- Exercise objective: Set down the line containing "Viewport: 936px width, 527px" and each line after it through the last line of the records, exactly, leaving pictures out.
-------- The input
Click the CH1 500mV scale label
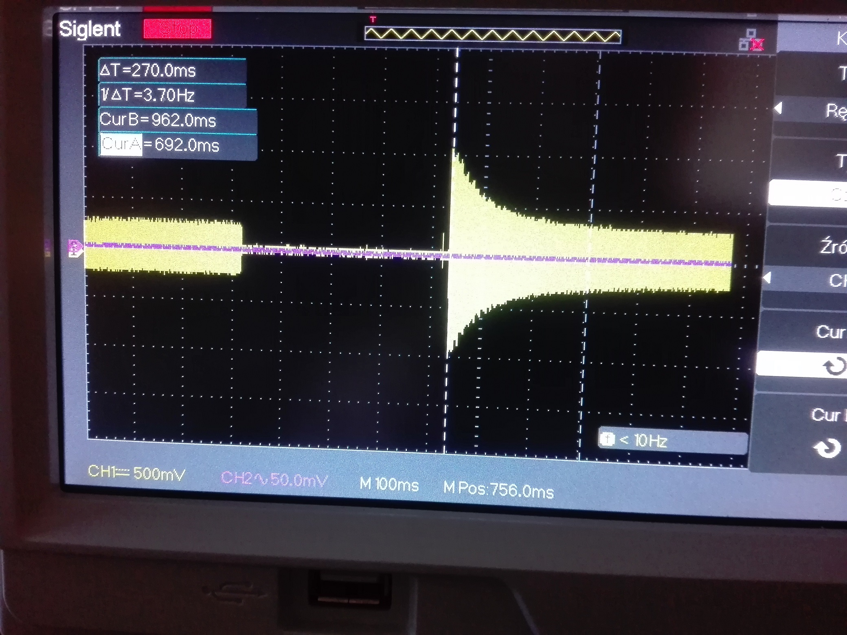 click(136, 473)
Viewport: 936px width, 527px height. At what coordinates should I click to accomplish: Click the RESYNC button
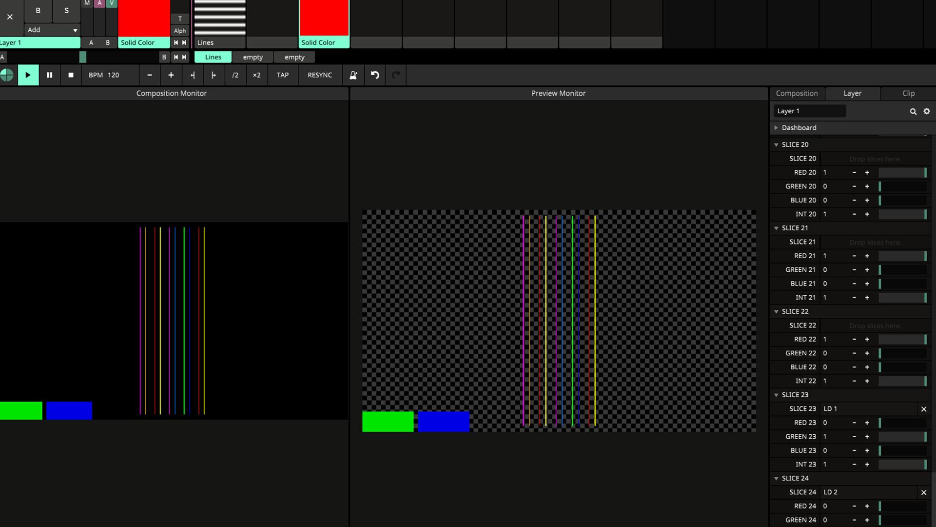319,75
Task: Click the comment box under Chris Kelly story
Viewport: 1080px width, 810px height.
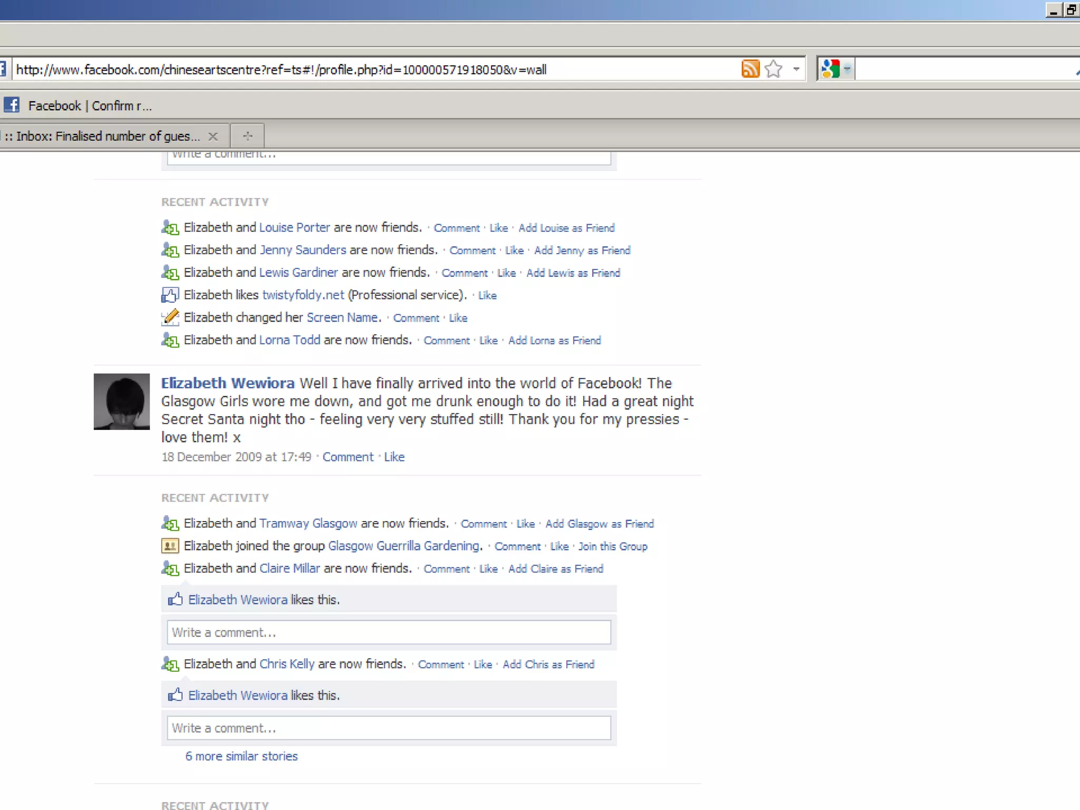Action: [389, 728]
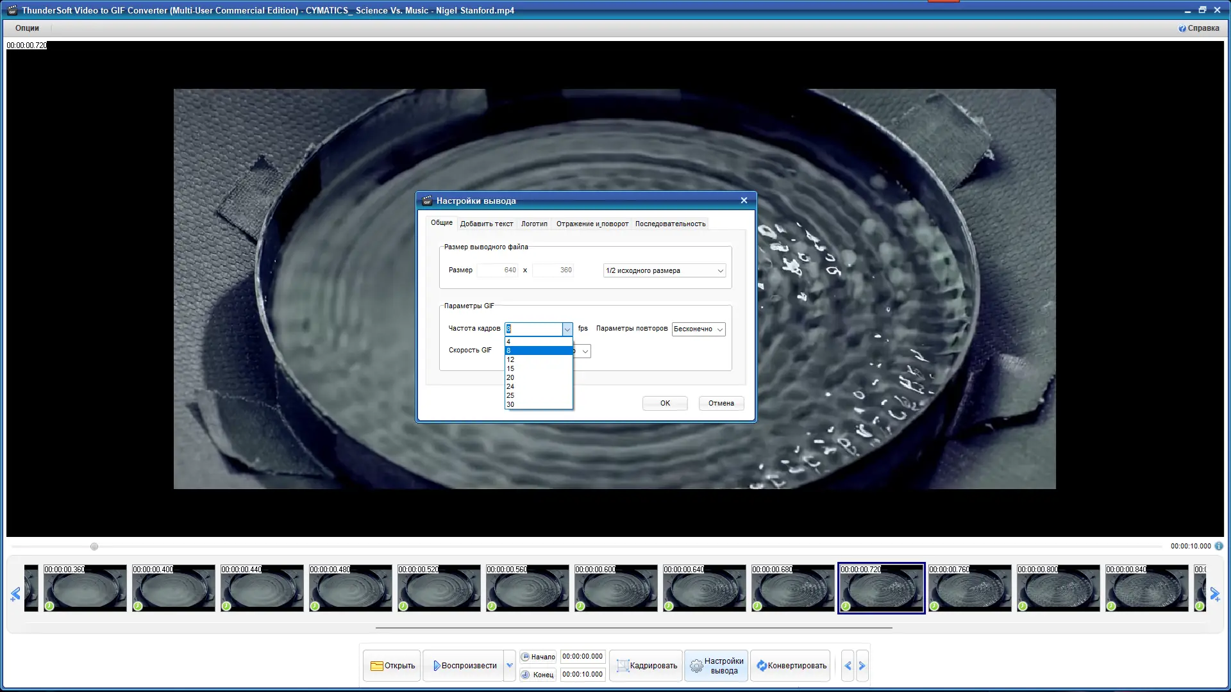Open the Опции menu
This screenshot has width=1231, height=692.
(x=27, y=28)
----------------
- Final answer:
Viewport: 936px width, 527px height. At what coordinates should I click to accomplish: Click the RESYNC button
319,75
Task: Click the comment box under Chris Kelly story
Viewport: 1080px width, 810px height.
Action: [389, 728]
Open the Опции menu
This screenshot has width=1231, height=692.
(x=27, y=28)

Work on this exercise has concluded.